O trabalho foi eficaz e, mesmo antes de os corredores chegarem às rampas decisivas dos últimos 3 quilómetros, Giulio Pellizzari já tinha sido deixado para trás, um duro golpe para a Red Bull - BORA - Hansgrohe, que parecia ser a principal rival da Visma à partida do Giro.

Gall não planeava atacar

Mas o objetivo da equipa foi sobretudo endurecer a corrida antes do final em alto. Esperava que Jonas Vingegaard atacasse primeiro, mas acabou por assumir ele próprio a iniciativa. “Na verdade, não planeava atacar, mas o setor mais íngreme revelou-se um pouco mais longo do que parecia no papel”, explicou.
A forma era inegável. Gall abriu espaço para todos, exceto para a maglia azzurra, que se manteve na sua roda e depois atacou no último quilómetro. Voltou a ser segundo, mas, no panorama geral, não faria sentido estar desiludido.
“Queria garantir que o final fosse muito duro para todos. Por isso tentei eu próprio. Resultou, está tudo bem em ser apenas batido pelo Jonas.”

Boas perspetivas para o contrarrelógio-chave

Gall ganhou (incluindo bonificações) 44 segundos a Jai Hindley, 1:06 a Ben O'Connor e 1:20 a Giulio Pellizzari. O grande objetivo de Gall é o pódio, e hoje deu um passo enorme nessa direção com mais uma subida de grande nível.
Embora Afonso Eulálio mantenha a liderança da corrida, Gall já dispõe de 1:33 sobre Jai Hindley, que o segue na geral.
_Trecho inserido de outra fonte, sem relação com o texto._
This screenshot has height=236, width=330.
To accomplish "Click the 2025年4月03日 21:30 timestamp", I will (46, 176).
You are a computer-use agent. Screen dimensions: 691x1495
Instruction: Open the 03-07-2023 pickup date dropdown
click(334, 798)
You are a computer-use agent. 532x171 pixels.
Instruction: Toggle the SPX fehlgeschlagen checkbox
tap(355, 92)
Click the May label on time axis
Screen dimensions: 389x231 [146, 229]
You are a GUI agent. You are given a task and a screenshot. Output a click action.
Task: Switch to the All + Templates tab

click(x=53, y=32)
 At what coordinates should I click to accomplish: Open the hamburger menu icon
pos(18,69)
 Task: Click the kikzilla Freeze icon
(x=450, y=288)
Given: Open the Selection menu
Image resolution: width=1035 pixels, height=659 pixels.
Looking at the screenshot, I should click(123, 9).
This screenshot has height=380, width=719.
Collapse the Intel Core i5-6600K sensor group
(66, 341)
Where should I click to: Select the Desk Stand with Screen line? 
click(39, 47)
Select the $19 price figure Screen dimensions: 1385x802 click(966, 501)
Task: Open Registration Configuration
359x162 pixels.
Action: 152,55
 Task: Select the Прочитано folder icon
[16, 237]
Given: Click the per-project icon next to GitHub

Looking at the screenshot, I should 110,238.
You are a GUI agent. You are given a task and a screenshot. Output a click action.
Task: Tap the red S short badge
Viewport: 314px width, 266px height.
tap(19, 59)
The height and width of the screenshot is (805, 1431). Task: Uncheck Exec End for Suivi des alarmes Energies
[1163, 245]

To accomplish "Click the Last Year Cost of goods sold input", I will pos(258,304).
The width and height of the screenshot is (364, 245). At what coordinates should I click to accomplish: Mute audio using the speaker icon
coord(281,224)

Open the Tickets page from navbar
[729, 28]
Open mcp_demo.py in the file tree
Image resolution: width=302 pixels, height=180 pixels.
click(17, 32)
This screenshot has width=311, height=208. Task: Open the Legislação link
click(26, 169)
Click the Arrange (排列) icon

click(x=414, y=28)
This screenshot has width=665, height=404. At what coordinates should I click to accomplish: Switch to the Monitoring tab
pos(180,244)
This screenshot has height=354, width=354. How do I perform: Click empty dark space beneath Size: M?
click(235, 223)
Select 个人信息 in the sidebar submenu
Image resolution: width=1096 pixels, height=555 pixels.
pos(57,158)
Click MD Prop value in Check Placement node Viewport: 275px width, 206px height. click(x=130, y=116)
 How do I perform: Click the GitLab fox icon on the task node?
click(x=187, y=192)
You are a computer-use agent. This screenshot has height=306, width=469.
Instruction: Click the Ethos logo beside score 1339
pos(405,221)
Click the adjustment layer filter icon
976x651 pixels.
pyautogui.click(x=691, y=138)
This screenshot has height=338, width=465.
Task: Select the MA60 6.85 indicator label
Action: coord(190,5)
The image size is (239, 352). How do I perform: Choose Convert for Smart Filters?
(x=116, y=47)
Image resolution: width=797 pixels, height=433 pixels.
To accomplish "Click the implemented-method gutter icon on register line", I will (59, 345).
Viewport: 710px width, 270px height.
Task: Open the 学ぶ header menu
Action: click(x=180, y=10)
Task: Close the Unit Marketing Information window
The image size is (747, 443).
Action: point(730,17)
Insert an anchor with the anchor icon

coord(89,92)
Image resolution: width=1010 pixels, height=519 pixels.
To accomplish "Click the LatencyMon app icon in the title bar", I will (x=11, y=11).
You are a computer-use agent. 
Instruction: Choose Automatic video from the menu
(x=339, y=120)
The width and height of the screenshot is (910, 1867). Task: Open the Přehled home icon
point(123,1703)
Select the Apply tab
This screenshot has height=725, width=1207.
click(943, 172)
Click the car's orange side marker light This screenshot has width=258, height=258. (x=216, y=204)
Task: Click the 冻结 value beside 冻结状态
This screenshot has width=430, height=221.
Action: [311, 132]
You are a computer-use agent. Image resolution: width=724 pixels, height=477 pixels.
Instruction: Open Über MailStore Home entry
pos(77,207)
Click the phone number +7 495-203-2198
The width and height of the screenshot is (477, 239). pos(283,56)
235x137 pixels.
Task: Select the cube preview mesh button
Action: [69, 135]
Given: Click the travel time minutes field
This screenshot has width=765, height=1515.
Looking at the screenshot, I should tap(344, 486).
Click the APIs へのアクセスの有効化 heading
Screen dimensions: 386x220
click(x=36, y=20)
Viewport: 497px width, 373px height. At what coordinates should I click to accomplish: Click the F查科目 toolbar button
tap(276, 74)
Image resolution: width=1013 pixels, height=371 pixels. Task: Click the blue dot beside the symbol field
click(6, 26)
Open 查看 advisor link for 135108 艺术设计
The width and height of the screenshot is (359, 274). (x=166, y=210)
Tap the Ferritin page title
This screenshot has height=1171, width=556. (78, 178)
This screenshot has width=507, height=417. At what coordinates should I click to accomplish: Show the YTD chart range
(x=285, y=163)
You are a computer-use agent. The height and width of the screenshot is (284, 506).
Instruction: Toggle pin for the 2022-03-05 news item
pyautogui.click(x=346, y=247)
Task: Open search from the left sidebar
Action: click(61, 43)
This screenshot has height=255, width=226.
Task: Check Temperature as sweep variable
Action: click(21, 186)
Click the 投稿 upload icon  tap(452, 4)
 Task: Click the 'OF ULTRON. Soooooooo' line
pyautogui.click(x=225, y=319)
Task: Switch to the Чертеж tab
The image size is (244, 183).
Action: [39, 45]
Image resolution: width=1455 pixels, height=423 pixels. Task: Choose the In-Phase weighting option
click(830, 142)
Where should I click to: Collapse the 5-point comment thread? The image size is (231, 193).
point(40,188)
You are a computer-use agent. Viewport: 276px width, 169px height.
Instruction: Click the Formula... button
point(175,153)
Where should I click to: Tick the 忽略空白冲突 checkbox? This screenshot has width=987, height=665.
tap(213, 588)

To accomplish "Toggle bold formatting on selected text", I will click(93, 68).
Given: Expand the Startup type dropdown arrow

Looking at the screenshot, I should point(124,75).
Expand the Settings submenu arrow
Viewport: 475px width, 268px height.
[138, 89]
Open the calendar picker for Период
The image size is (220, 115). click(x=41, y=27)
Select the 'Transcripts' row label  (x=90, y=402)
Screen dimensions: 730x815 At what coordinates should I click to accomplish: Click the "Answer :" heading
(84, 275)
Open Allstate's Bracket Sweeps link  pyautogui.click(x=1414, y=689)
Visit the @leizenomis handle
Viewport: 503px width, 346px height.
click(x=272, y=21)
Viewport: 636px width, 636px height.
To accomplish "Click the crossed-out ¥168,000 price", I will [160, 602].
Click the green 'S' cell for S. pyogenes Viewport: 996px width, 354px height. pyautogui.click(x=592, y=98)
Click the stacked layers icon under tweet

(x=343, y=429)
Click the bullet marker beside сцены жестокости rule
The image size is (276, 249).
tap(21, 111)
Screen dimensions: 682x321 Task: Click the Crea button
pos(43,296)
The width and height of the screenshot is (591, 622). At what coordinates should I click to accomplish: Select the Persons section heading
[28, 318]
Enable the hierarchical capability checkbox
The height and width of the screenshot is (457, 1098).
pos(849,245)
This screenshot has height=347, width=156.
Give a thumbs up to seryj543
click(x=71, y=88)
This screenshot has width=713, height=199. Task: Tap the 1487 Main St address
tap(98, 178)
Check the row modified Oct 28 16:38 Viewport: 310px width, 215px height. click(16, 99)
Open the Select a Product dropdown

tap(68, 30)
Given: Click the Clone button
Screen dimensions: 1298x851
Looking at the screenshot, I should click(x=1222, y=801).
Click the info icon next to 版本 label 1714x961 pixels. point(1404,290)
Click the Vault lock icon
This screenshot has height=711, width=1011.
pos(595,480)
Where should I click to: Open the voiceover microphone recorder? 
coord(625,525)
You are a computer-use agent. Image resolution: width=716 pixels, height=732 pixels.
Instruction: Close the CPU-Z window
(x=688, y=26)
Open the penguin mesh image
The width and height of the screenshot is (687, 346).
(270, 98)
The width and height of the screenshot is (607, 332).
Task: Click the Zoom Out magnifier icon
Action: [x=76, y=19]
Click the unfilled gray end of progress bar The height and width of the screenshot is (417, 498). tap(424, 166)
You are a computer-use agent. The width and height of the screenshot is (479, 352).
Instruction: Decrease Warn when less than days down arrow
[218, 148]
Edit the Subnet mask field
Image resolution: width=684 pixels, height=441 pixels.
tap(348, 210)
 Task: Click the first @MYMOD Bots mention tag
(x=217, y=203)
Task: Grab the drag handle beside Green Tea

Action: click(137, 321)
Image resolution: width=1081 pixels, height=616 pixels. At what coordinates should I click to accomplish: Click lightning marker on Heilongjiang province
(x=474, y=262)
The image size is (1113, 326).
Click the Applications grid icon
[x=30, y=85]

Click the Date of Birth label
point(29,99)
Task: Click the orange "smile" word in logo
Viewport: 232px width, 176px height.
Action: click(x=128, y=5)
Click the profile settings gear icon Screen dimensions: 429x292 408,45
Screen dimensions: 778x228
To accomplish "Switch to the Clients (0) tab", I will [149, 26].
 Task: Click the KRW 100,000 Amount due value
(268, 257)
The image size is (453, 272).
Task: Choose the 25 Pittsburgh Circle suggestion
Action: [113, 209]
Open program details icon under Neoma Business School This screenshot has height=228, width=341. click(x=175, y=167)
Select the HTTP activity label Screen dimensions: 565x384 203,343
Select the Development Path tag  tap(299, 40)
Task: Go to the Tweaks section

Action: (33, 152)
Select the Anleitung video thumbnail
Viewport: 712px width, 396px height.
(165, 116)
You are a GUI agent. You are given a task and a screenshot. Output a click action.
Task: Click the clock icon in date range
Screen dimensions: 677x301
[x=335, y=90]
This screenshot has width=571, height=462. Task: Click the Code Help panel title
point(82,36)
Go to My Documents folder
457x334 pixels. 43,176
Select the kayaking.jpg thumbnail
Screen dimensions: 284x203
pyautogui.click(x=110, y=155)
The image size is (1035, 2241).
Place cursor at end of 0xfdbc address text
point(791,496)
Para o contrarrelógio é realista ao admitir que vai perder tempo, mas a forma atual também indica que poderá ser eficiente a limitar as perdas.
“Isso também me passou um pouco pela cabeça hoje. Queria ter uma margem para o contrarrelógio, que não é, obviamente, o meu ponto forte”, acrescentou. “Embora tenha trabalhado muito nisso. Espero perder tempo para os meus adversários, mas espero que não seja demasiado”.